Exercise directions: Copy, from the data below, every line that has "target" in it.

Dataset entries
=-=-=-=-=
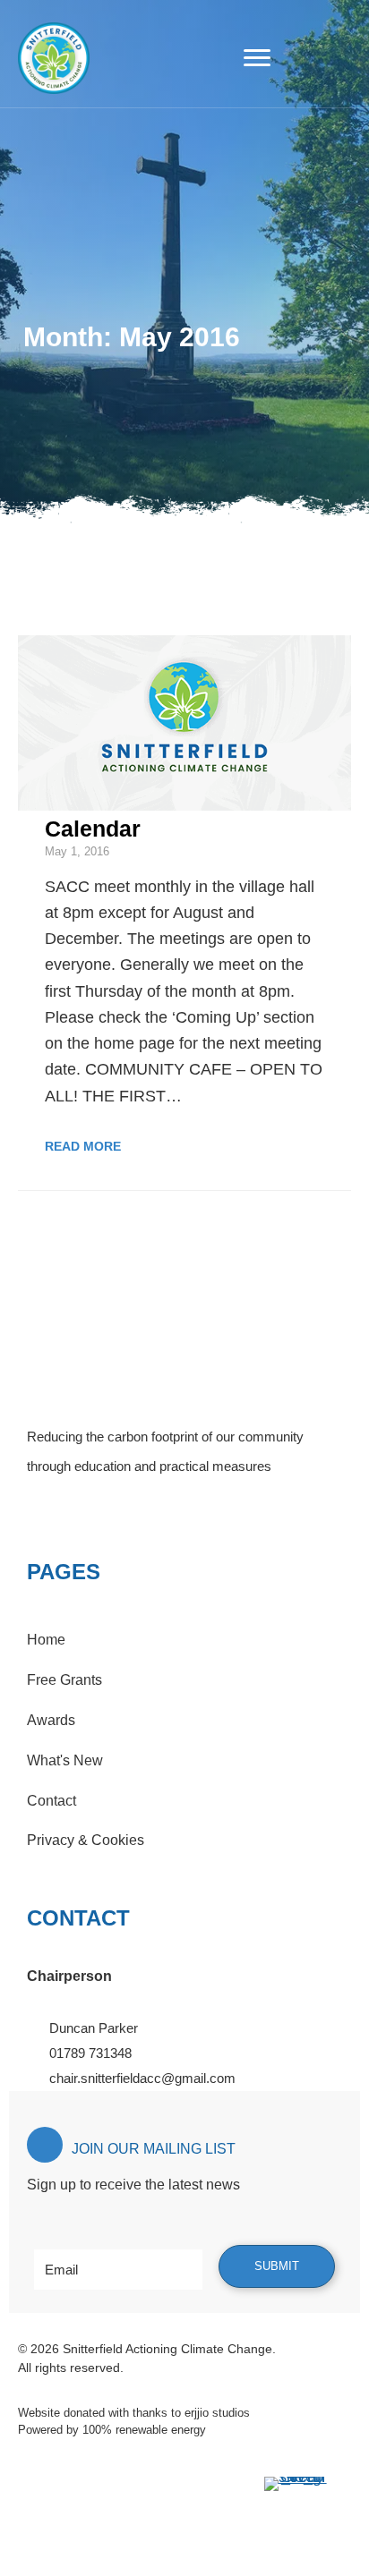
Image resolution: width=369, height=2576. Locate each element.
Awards (51, 1720)
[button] (40, 1510)
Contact (51, 1800)
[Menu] (257, 58)
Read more (83, 1146)
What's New (65, 1760)
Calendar (93, 828)
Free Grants (64, 1680)
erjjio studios (217, 2412)
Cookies (117, 1840)
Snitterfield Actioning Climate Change (167, 2349)
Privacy (50, 1840)
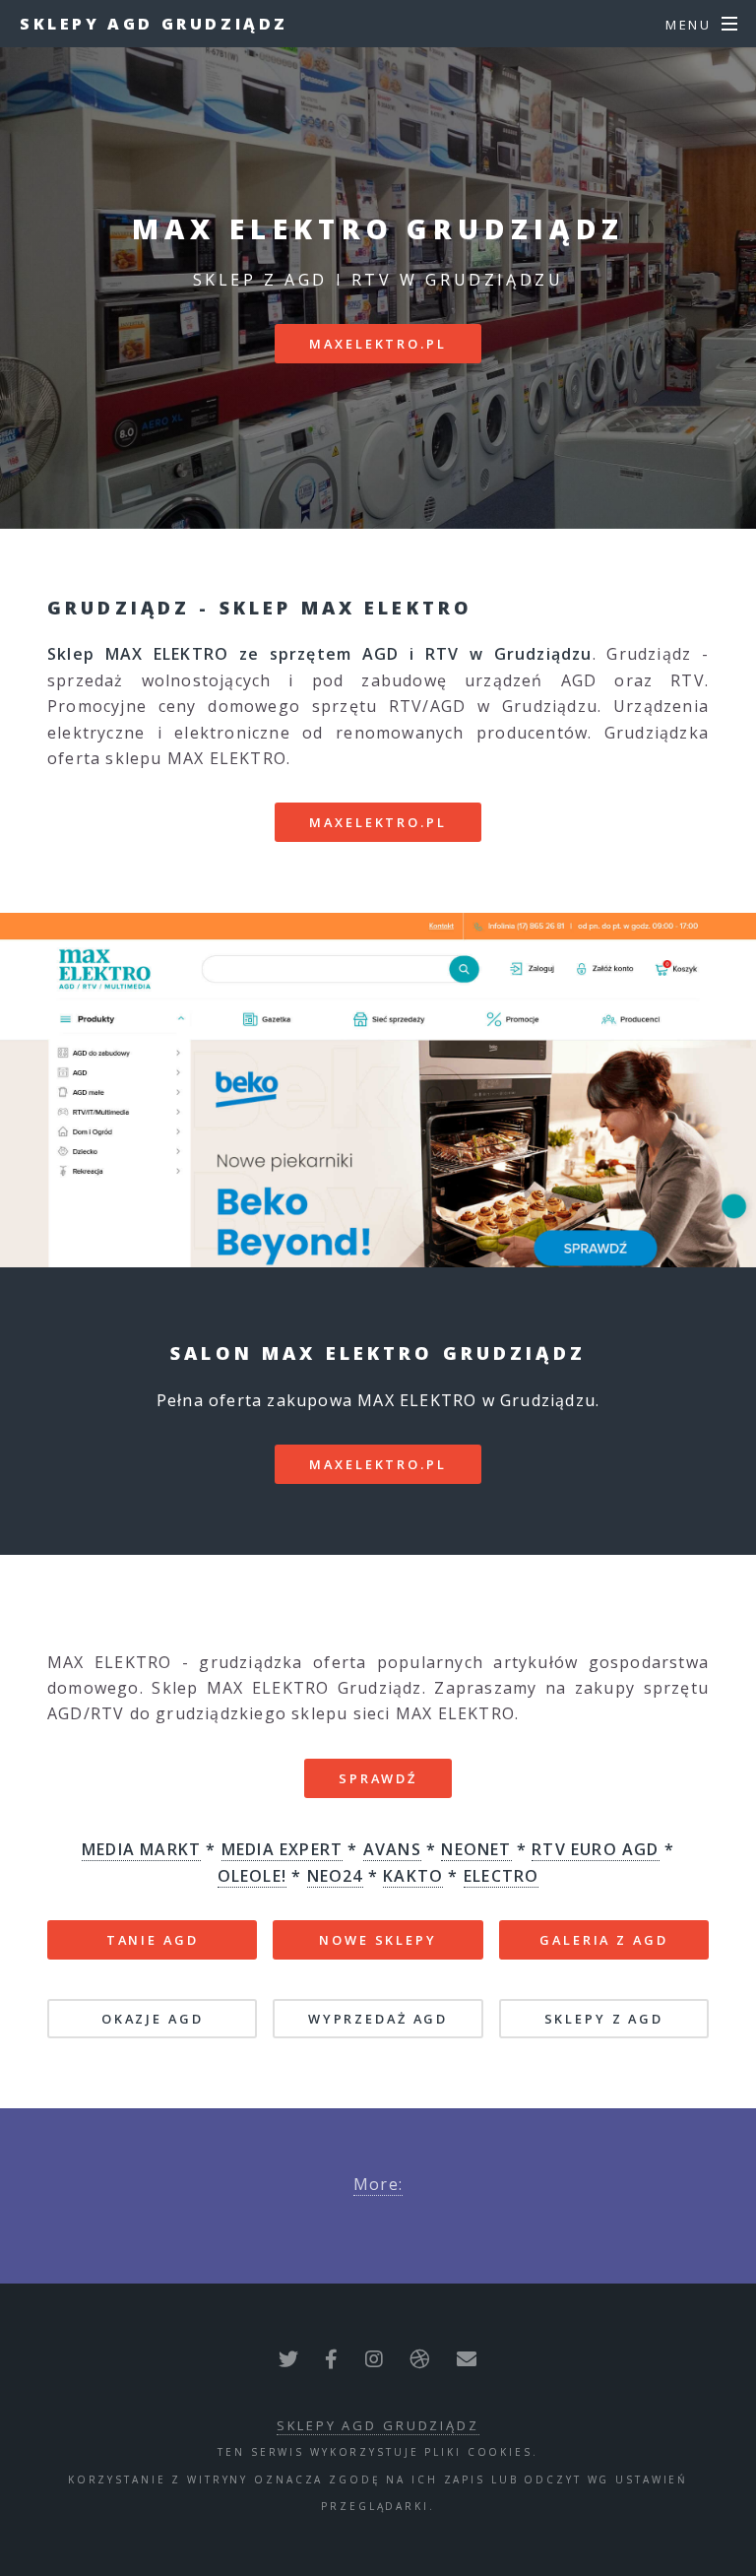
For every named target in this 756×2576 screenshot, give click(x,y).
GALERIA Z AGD (603, 1940)
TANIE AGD (152, 1940)
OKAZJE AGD (152, 2019)
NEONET (476, 1849)
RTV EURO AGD (595, 1849)
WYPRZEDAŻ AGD (378, 2019)
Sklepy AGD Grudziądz (154, 23)
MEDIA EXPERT (282, 1849)
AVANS (392, 1849)
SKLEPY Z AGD (604, 2019)
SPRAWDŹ (378, 1778)
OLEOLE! (252, 1876)
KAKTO (413, 1876)
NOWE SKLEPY (378, 1940)
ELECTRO (501, 1876)
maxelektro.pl (377, 344)
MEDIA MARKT (141, 1849)
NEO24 (335, 1876)
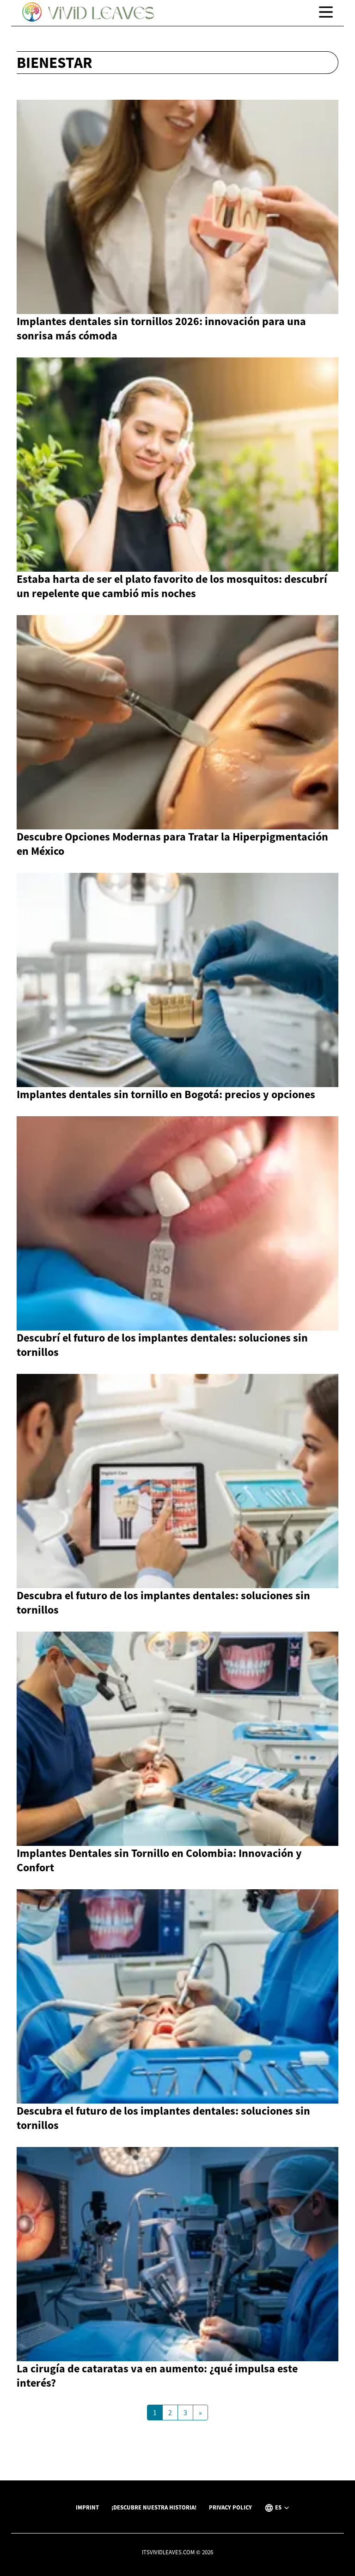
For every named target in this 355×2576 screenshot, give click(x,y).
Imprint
=-=-=-=-=
Response for this exercise:
For every named target in this 756×2576 screenshot, give click(x,y).
For every named target in this 355×2576 screenshot, give click(x,y).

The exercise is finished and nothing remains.